#### Directions for this task:
Put the entries below into a JSON list of strings, with one string for each line and no blank lines.

#### Dataset records:

[start]

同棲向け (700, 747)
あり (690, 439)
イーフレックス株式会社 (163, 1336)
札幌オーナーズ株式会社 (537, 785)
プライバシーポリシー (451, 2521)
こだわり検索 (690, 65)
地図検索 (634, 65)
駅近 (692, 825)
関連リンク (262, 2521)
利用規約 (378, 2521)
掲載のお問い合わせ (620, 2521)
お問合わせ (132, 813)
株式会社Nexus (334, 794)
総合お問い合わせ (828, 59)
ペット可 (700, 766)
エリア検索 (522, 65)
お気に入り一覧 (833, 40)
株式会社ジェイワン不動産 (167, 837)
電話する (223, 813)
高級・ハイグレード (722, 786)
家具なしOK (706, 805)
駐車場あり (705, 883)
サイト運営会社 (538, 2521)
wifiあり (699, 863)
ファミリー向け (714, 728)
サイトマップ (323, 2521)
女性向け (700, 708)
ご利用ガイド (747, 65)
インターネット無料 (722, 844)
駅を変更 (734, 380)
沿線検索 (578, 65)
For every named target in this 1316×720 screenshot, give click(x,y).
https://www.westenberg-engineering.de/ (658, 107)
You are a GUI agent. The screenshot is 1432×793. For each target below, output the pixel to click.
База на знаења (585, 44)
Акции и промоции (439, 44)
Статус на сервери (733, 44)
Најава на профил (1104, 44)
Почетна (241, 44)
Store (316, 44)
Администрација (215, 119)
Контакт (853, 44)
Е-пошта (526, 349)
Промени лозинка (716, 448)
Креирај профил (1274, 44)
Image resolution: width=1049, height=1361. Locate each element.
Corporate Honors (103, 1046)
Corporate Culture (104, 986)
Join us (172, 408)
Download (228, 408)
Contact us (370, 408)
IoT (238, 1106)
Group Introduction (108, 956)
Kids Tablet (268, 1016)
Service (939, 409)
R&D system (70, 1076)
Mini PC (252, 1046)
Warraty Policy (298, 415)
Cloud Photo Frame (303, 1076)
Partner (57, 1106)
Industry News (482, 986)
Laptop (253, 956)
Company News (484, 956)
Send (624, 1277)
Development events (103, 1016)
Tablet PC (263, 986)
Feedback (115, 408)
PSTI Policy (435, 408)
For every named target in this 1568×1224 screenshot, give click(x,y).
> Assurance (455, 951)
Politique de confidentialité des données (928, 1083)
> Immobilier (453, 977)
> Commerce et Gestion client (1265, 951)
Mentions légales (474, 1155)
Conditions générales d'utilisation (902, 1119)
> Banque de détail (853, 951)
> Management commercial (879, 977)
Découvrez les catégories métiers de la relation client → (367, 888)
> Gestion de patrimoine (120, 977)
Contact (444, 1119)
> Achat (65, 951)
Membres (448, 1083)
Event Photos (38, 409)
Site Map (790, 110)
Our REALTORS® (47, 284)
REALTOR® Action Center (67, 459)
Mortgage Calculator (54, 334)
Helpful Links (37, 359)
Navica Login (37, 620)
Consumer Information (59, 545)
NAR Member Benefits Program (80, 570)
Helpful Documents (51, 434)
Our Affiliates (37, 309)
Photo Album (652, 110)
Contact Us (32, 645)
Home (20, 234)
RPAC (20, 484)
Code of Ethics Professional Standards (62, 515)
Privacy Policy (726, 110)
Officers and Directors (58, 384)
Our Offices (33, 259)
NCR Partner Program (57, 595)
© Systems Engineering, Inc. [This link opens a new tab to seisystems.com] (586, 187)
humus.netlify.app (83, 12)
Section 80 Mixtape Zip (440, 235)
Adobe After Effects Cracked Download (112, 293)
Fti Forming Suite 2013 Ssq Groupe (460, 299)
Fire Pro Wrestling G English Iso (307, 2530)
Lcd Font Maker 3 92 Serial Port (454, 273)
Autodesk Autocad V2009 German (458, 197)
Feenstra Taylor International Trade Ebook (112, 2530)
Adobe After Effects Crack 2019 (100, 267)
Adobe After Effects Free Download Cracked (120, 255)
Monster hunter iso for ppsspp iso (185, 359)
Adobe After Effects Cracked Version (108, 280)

[end]

#### Task response:
[
  "同棲向け (700, 747)",
  "あり (690, 439)",
  "イーフレックス株式会社 (163, 1336)",
  "札幌オーナーズ株式会社 (537, 785)",
  "プライバシーポリシー (451, 2521)",
  "こだわり検索 (690, 65)",
  "地図検索 (634, 65)",
  "駅近 (692, 825)",
  "関連リンク (262, 2521)",
  "利用規約 (378, 2521)",
  "掲載のお問い合わせ (620, 2521)",
  "お問合わせ (132, 813)",
  "株式会社Nexus (334, 794)",
  "総合お問い合わせ (828, 59)",
  "ペット可 (700, 766)",
  "エリア検索 (522, 65)",
  "お気に入り一覧 (833, 40)",
  "株式会社ジェイワン不動産 (167, 837)",
  "電話する (223, 813)",
  "高級・ハイグレード (722, 786)",
  "家具なしOK (706, 805)",
  "駐車場あり (705, 883)",
  "サイト運営会社 (538, 2521)",
  "wifiあり (699, 863)",
  "ファミリー向け (714, 728)",
  "サイトマップ (323, 2521)",
  "女性向け (700, 708)",
  "ご利用ガイド (747, 65)",
  "インターネット無料 (722, 844)",
  "駅を変更 (734, 380)",
  "沿線検索 (578, 65)",
  "For every named target in this 1316×720 screenshot, give click(x,y).",
  "https://www.westenberg-engineering.de/ (658, 107)",
  "You are a GUI agent. The screenshot is 1432×793. For each target below, output the pixel to click.",
  "База на знаења (585, 44)",
  "Акции и промоции (439, 44)",
  "Статус на сервери (733, 44)",
  "Најава на профил (1104, 44)",
  "Почетна (241, 44)",
  "Store (316, 44)",
  "Администрација (215, 119)",
  "Контакт (853, 44)",
  "Е-пошта (526, 349)",
  "Промени лозинка (716, 448)",
  "Креирај профил (1274, 44)",
  "Image resolution: width=1049, height=1361. Locate each element.",
  "Corporate Honors (103, 1046)",
  "Corporate Culture (104, 986)",
  "Join us (172, 408)",
  "Download (228, 408)",
  "Contact us (370, 408)",
  "IoT (238, 1106)",
  "Group Introduction (108, 956)",
  "Kids Tablet (268, 1016)",
  "Service (939, 409)",
  "R&D system (70, 1076)",
  "Mini PC (252, 1046)",
  "Warraty Policy (298, 415)",
  "Cloud Photo Frame (303, 1076)",
  "Partner (57, 1106)",
  "Industry News (482, 986)",
  "Laptop (253, 956)",
  "Company News (484, 956)",
  "Send (624, 1277)",
  "Development events (103, 1016)",
  "Tablet PC (263, 986)",
  "Feedback (115, 408)",
  "PSTI Policy (435, 408)",
  "For every named target in this 1568×1224 screenshot, give click(x,y).",
  "> Assurance (455, 951)",
  "Politique de confidentialité des données (928, 1083)",
  "> Immobilier (453, 977)",
  "> Commerce et Gestion client (1265, 951)",
  "Mentions légales (474, 1155)",
  "Conditions générales d'utilisation (902, 1119)",
  "> Banque de détail (853, 951)",
  "> Management commercial (879, 977)",
  "Découvrez les catégories métiers de la relation client → (367, 888)",
  "> Gestion de patrimoine (120, 977)",
  "Contact (444, 1119)",
  "> Achat (65, 951)",
  "Membres (448, 1083)",
  "Event Photos (38, 409)",
  "Site Map (790, 110)",
  "Our REALTORS® (47, 284)",
  "REALTOR® Action Center (67, 459)",
  "Mortgage Calculator (54, 334)",
  "Helpful Links (37, 359)",
  "Navica Login (37, 620)",
  "Consumer Information (59, 545)",
  "NAR Member Benefits Program (80, 570)",
  "Helpful Documents (51, 434)",
  "Our Affiliates (37, 309)",
  "Photo Album (652, 110)",
  "Contact Us (32, 645)",
  "Home (20, 234)",
  "RPAC (20, 484)",
  "Code of Ethics Professional Standards (62, 515)",
  "Privacy Policy (726, 110)",
  "Officers and Directors (58, 384)",
  "Our Offices (33, 259)",
  "NCR Partner Program (57, 595)",
  "© Systems Engineering, Inc. [This link opens a new tab to seisystems.com] (586, 187)",
  "humus.netlify.app (83, 12)",
  "Section 80 Mixtape Zip (440, 235)",
  "Adobe After Effects Cracked Download (112, 293)",
  "Fti Forming Suite 2013 Ssq Groupe (460, 299)",
  "Fire Pro Wrestling G English Iso (307, 2530)",
  "Lcd Font Maker 3 92 Serial Port (454, 273)",
  "Autodesk Autocad V2009 German (458, 197)",
  "Feenstra Taylor International Trade Ebook (112, 2530)",
  "Adobe After Effects Crack 2019 (100, 267)",
  "Adobe After Effects Free Download Cracked (120, 255)",
  "Monster hunter iso for ppsspp iso (185, 359)",
  "Adobe After Effects Cracked Version (108, 280)"
]